Business

Companies face a big data dilemma, says Teradata CTO

Each week we ask high-profile technology decision-makers three questions.

Image caption Big data is posing a huge analytics problem, says Stephen Brobst

This week it is Stephen Brobst, chief technology officer (CTO) of Teradata.

Teradata is a technology company that specialises in data warehousing and analytic applications. The Ohio-based company has over 900 customers worldwide, and had revenue of $1.9bn in 2010.

What's your biggest technology problem right now?

I guess first of all when you think of problems, to an entrepreneur there's no such thing as problems - there's only opportunities.

If I were to put it in that light, we can look at the advancement in central processing unit (CPU)processing power over the last 30 years.

Moore's law basically allows you to double processing power every 18 months for the same cost. This has given us a 5m x improvement in CPU processing power.

At the same time input/ouput (I/O) from disk drives has only increased by a factor of five, so there's a huge imbalance between CPU processing power and I/O delivery rates from disk drives.

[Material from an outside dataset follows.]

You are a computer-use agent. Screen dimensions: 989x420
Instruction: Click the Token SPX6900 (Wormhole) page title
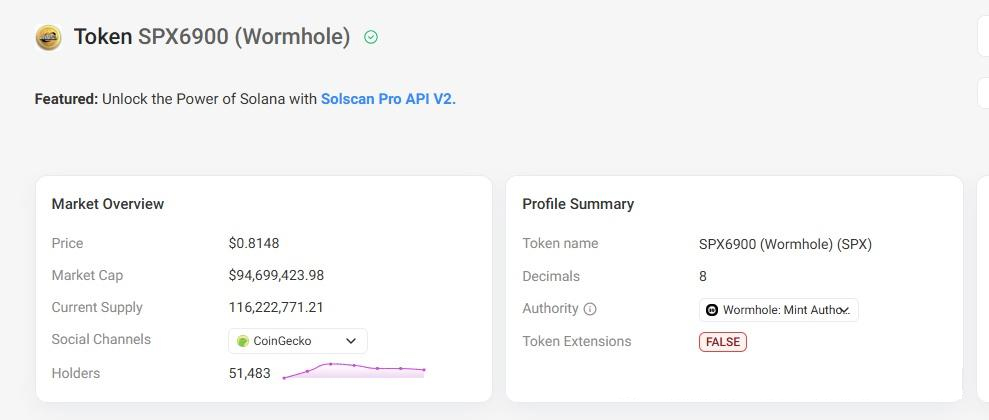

The disk drive manufacturers are increasing the density of storage on the disk drives, but they're not speeding up the disk drives at nearly the same rate. So the performance from an I/O perspective is decreasing on a per gigabyte basis at the same time as CPU power is increasing.

This leads to a dramatic imbalance in terms of computational configuration of processing architectures.

So that's a big problem that at Teradata we're addressing using what we call a virtual storage architecture, that allows us to combine in memory processing with solid state disk drives, together with electro-mechanical drives, because it's the electro-mechanical drives that are not keeping up with the CPUs.

On the other hand, in-memory and solid state drives (SSD) are more expensive per terabyte, so it doesn't make economic sense to store all of your data in-memory or SSD.

So what we have done is allow the data to be spread across multiple technologies, so you can optimise both price and performance at the same time.

What's the next big tech thing in your industry?

The next big tech thing is pretty clearly centred around the idea of big data. Not just the bigness of it - the volume of it - but also the diversity of it.

So with social media coming into play, with sensor data coming into play, the nature of data is changing dramatically.

It used to be essentially rows and columns of records being stored that were the result of doing business. But now data is the basis for creating new businesses. And this data comes in many different forms.

We believe the diversity of data, as well as the volume of data, is going to completely change the nature of analytics.

In the future, every object will know its location, will know its temperature, will know the humidity. All the vital signs for an object.

And that object might be a human by the way, for healthcare sensing. It might be an object in the supply chain so you know where the object is in your manufacturing plant.

Anything that's been shipped from one place to another, sensor devices will allow collection of huge amounts of data that by its very nature needs and wants to be analysed to drive better decisions.

So this big data, which is volumes of data but also diversity of data, is clearly the next big thing in our industry.

Image caption While CPU processing power has increased massively over the last 30 years, disk drives have lagged far behind, says Stephen Brobst

What's the biggest technology mistake you've ever made - either at work or in your own life?

A number of years ago, Intel in a joint venture with Hewlett Packard developed a new chip architecture called Itanium.

I will take partial should I say discredit for the investments Teradata made in porting our software onto this new chip architecture.

It was supposed to be the next generation and take over the world in processing architectures and so on.

In the end it was dead on arrival.

They had schedule delays, there were a lot of issues between HP and Intel and in the end it was a dead chip. We wasted a lot of money porting our software onto Itanium.

Luckily we recovered pretty quickly and diverted those resources once it became clear this technology wasn't going to go anywhere.

But we clearly got diverted by this Itanium chip, which was not such a good decision and I will certainly take part of the blame for that decision.